• _Trecho do texto_:
+++

Quanto a mim, os embriões de minhas histórias são geralmente temas. E, por isso mesmo, eu costumo dizer que o processo criativo de um romance começa muito antes de nos darmos conta dele. A coisa se passa, mais ou menos, assim: de repente, noto que uma questão qualquer vem me perseguindo, é sobre ela que estou lendo com frequência, cada vez mais, é sobre essa temática que penso na cama, antes de dormir, ou logo ao acordar. Em certo momento, vejo que nem se trata mais de curiosidade: já é uma obsessão. Acqua toffana foi o resultado das minhas divagações sobre perversidade. O matador trata da banalização da violência no Brasil. Ladrão de cadáveres gira em torno das minhas reflexões sobre finitude. Valsa negra é um romance sobre o ciúme patológico.

+++

• _Informações fornecidas_:
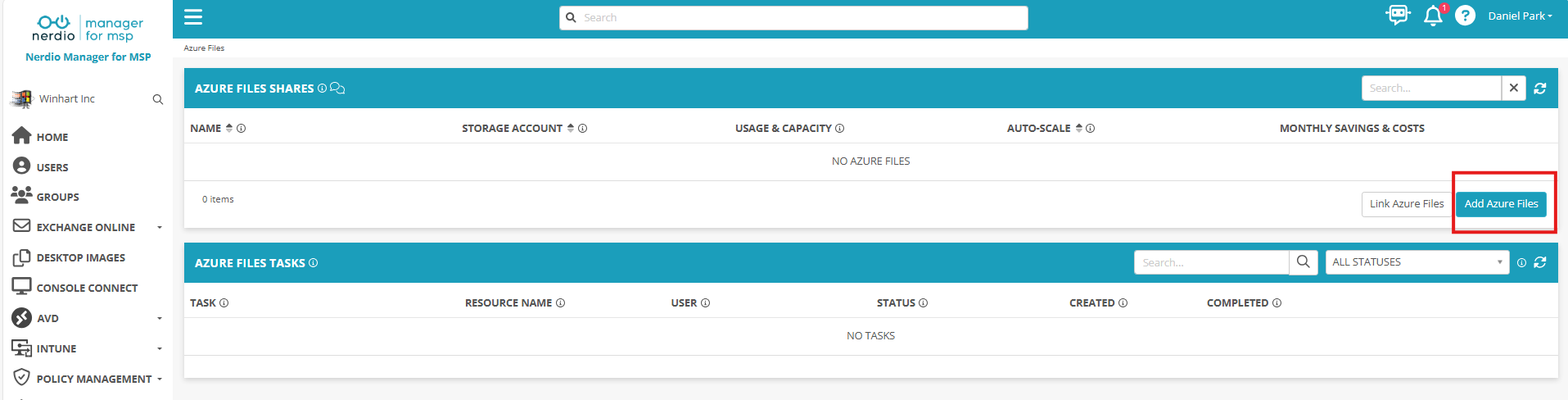
Task: Refresh the Azure Files Shares list
Action: pos(1540,89)
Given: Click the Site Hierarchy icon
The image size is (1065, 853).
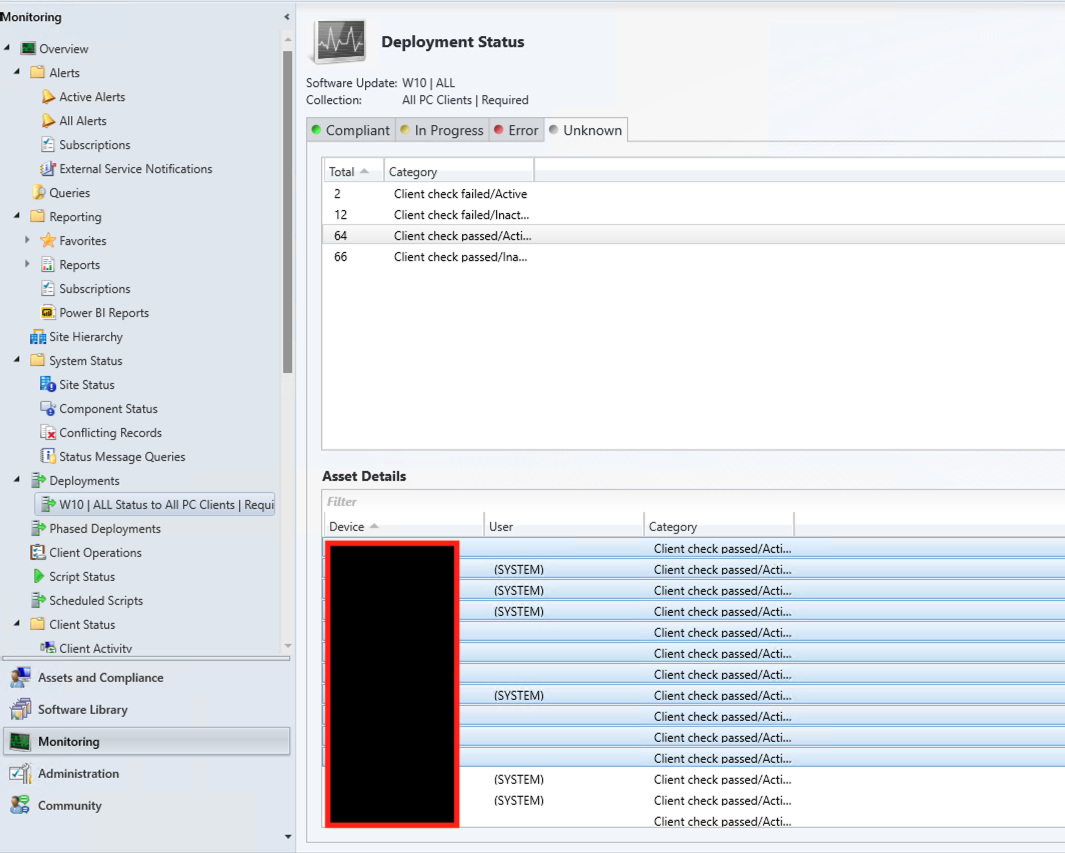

+++

• _Tarefa 1_: Copie do trecho sobre o processo criativo a passagem de "Quanto a mim, os" a "o ciúme patológico.".
• _Tarefa 2_: Retome o trecho sobre o processo criativo de um romance e continue-o a partir da última frase apresentada.

• _Resultado do exercício 1_:
Quanto a mim, os embriões de minhas histórias são geralmente temas. E, por isso mesmo, eu costumo dizer que o processo criativo de um romance começa muito antes de nos darmos conta dele. A coisa se passa, mais ou menos, assim: de repente, noto que uma questão qualquer vem me perseguindo, é sobre ela que estou lendo com frequência, cada vez mais, é sobre essa temática que penso na cama, antes de dormir, ou logo ao acordar. Em certo momento, vejo que nem se trata mais de curiosidade: já é uma obsessão. Acqua toffana foi o resultado das minhas divagações sobre perversidade. O matador trata da banalização da violência no Brasil. Ladrão de cadáveres gira em torno das minhas reflexões sobre finitude. Valsa negra é um romance sobre o ciúme patológico.

• _Resultado do exercício 2_:
Claro que a eleição do tema é só o começo de uma jornada, à qual vão se somar muitas outras coisas — emoções, experiências, imaginação. Amós Oz, numa deliciosa entrevista que deu à sua editora Shira Hadad, traduzida para o português por Paulo Geiger, explica, de forma poética: “Tome uma maçã. Do que é feita a maçã? Água, terra, sol, uma macieira e um pouco de adubo. É feita delas, mas não se parece com elas.” Assim é um romance.

Com Mulheres empilhadas, meu último romance, tudo se deu ainda de forma mais peculiar. No final de 2017, as editoras da Leya Brasil Leila Name e Izabel Aleixo me procuraram para propor um projeto. Deram-me toda liberdade, mas sugeriram que eu pensasse numa temática ligada à mulher, ou que inventasse uma história com protagonismo feminino.

Hoje, eu creio que foi essa sugestão que me fez aceitar o convite. Foi nossa conversa inicial que me fez pensar que há uma dicção masculina em meus romances, e que minha galeria de personagens, nos meus 11 romances anteriores, é, majoritariamente, composta por homens. Por quê? Talvez, porque eu destaque a violência da sociedade brasileira, uma violência praticada sobretudo por homens. (A violência, como já foi dito, é o primeiro componente da identidade masculina.)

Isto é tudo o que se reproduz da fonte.